[TensorIR][M1b] Scaffolding ScheduleState data structure #7765

junrushao · 2021-03-29T19:19:01Z

This PR is part of the stage M1b, TensorIR upstreaming plan (#7527), on the core data structure, ScheduleState.

This PR introduces two key concepts: BlockScope and ScheduleState. The ScheduleState provides a key method Replace, which allows all the schedule primitives to be developed around.

Detailed explanation of all the terminologies, concepts and algorithms is provided in the documentation.

Co-authored-by: Siyuan Feng <Hzfengsy@sjtu.edu.cn>
Co-authored-by: Bohan Hou <32121147+spectrometerHBH@users.noreply.github.com>
Co-authored-by: Ruihang Lai <lairuihangdongdong@qq.com>
Co-authored-by: Hongyi Jin <3231950289@qq.com>
Co-authored-by: Wuwei Lin <wuwei@apache.org>

tqchen · 2021-03-29T19:27:00Z

cc @comaniac @jroesch @yzhliu @icemelon9 @jcf94

comaniac

Overall LGTM. Most comments are for comments and clarifications.
One major suggestion as listed in the comment is whether we should preserve the block name "root" and disallow duplicated block names in a scope of PrimFunc.

python/tvm/tir/stmt.py

python/tvm/tir/schedule/block_scope.py

include/tvm/tir/schedule/block_scope.h

python/tvm/tir/schedule/state.py

src/tir/schedule/state.cc

comaniac · 2021-03-29T22:44:28Z

src/tir/schedule/state.cc

+  constexpr int kVerifyAffineBinding = static_cast<int>(ScheduleDebugMask::kVerifyAffineBinding);
+  constexpr int kVerifyRegionCover = static_cast<int>(ScheduleDebugMask::kVerifyRegionCover);
+  constexpr int kVerifyStagePipeline = static_cast<int>(ScheduleDebugMask::kVerifyStagePipeline);
+  ICHECK_GE(debug_mode, -1);


We can just assign 8 to the True case, so that you don't need to deal with negative debug_mode.

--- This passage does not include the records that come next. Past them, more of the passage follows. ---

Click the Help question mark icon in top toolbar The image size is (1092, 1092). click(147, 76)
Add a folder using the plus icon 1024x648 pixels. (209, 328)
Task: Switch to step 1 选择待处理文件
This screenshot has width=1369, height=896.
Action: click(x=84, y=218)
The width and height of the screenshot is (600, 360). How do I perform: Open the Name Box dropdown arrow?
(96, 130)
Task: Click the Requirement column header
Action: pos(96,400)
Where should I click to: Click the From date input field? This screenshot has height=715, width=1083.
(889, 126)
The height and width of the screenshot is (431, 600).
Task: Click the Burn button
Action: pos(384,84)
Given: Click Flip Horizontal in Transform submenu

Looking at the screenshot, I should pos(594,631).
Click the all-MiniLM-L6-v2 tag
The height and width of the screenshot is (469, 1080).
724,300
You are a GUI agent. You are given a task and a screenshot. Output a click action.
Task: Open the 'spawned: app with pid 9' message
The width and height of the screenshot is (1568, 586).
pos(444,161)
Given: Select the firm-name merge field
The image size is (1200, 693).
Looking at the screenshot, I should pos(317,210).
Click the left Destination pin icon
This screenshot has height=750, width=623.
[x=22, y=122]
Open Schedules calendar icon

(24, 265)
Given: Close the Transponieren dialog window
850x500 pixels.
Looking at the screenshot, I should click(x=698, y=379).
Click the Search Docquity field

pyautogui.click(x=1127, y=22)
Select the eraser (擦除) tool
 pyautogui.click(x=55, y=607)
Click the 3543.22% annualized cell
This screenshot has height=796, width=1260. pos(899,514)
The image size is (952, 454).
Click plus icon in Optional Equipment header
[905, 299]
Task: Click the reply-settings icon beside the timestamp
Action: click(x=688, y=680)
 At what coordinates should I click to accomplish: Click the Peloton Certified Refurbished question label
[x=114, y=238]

I prefer not to. The reason is that we don't want to introduce a really magic number, and even worse perhaps in the future we do want to extend the verification so the magic number may change over time

Sorry I meant 15 (1111b, a full mask).

yeah a full mask (like INT_MAX) definitely works, but I would prefer -1 here to make the logic clear and invariant

... In my experience, I'm thinking that it will be better to use unsigned int as bit masks. 😄

Changing to unsigned integers makes sense to me, and we could use like (11...11)_2 for the full mask. What I was worrying about is passing unsigned integers around the TVM FFI would cause potential issues

Since Python doesn't have unsigned int, changing to unsigned int will result in inconsistency between Python and C++. Plus this debug_mode won't be increased to a large number in the future AFAIK, I'll take the current solution.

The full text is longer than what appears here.